*** STUDY MATERIAL Section Begins ***

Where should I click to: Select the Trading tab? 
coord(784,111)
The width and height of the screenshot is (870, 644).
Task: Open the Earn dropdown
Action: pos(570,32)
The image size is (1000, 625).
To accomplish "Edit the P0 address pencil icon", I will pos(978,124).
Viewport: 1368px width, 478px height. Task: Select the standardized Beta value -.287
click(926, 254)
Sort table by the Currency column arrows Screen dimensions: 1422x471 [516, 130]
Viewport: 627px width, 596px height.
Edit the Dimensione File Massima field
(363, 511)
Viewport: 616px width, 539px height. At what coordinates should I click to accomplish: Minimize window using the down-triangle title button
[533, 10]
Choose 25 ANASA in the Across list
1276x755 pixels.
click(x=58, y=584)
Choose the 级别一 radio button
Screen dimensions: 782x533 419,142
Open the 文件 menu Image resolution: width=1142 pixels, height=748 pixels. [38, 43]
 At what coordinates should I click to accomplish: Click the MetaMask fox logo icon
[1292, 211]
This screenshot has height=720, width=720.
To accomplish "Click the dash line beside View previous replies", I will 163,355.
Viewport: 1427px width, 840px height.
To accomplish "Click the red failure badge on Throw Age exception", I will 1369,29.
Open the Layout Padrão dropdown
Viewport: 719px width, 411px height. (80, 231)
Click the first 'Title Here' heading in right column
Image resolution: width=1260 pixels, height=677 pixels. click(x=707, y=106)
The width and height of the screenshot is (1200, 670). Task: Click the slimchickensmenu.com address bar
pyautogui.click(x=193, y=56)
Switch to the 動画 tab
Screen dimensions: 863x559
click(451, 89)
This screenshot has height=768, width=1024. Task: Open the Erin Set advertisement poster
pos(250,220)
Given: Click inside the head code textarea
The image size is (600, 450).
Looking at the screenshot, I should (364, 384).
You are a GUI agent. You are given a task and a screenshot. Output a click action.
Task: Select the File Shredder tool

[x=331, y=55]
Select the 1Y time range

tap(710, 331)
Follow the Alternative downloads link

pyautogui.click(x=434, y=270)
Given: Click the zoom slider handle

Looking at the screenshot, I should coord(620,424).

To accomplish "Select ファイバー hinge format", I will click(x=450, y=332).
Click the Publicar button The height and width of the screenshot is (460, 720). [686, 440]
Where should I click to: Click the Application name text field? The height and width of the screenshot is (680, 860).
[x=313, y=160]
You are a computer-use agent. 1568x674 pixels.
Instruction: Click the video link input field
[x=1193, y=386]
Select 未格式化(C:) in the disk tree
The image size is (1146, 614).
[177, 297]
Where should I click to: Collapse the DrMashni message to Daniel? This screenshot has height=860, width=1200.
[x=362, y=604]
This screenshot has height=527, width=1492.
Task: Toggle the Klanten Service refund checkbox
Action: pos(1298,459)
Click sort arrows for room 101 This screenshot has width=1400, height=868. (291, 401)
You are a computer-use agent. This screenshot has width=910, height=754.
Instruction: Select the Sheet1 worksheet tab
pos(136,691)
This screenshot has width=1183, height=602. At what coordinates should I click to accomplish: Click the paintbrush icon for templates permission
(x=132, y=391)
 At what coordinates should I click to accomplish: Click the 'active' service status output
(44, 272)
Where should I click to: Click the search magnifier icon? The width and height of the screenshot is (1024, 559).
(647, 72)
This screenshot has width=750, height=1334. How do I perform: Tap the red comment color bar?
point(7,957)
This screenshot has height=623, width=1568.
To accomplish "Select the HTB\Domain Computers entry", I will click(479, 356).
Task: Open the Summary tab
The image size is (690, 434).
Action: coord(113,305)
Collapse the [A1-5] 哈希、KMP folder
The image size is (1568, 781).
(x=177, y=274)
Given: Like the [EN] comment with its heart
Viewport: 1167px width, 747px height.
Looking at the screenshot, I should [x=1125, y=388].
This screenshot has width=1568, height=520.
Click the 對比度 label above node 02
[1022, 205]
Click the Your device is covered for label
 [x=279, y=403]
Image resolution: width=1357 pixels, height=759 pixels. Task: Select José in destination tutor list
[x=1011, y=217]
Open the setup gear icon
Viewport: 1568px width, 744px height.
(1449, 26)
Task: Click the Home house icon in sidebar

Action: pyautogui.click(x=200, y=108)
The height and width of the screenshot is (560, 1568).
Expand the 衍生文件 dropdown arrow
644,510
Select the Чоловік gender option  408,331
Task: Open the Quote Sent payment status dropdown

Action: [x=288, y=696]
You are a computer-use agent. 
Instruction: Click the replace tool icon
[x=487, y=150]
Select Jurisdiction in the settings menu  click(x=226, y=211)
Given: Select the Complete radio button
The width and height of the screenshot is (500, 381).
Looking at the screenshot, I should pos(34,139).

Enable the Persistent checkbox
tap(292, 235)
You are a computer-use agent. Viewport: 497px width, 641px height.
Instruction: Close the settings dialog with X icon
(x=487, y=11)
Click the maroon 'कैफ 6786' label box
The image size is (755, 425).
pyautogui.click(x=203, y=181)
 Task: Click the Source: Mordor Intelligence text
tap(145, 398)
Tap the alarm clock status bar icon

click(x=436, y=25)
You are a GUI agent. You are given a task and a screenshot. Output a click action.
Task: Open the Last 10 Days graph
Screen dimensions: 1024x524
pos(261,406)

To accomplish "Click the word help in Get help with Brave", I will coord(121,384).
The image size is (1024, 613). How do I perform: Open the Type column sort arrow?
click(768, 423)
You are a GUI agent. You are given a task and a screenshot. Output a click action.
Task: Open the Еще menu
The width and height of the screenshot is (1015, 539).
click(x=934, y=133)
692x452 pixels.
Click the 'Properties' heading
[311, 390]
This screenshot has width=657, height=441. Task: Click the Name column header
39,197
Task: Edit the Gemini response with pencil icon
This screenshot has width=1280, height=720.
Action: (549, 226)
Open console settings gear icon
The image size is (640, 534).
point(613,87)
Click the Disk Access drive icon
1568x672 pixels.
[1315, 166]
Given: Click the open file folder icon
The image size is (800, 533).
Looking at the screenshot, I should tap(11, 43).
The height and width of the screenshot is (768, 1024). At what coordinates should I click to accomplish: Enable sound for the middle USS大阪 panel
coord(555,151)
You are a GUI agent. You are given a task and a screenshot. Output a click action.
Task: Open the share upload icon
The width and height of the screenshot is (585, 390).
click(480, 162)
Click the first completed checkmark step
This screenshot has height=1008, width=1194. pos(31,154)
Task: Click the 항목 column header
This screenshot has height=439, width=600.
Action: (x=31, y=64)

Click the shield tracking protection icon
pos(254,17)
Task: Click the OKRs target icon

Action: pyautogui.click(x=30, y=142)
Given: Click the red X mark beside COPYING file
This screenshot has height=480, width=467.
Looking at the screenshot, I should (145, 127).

*** STUDY MATERIAL Section Ends ***

* **WHAT TO PRODUCE**
Each line above that holds the string "arrows" should be copied and shown.

* **TASK OUTPUT**
Sort table by the Currency column arrows Screen dimensions: 1422x471 [516, 130]
Click sort arrows for room 101 This screenshot has width=1400, height=868. (291, 401)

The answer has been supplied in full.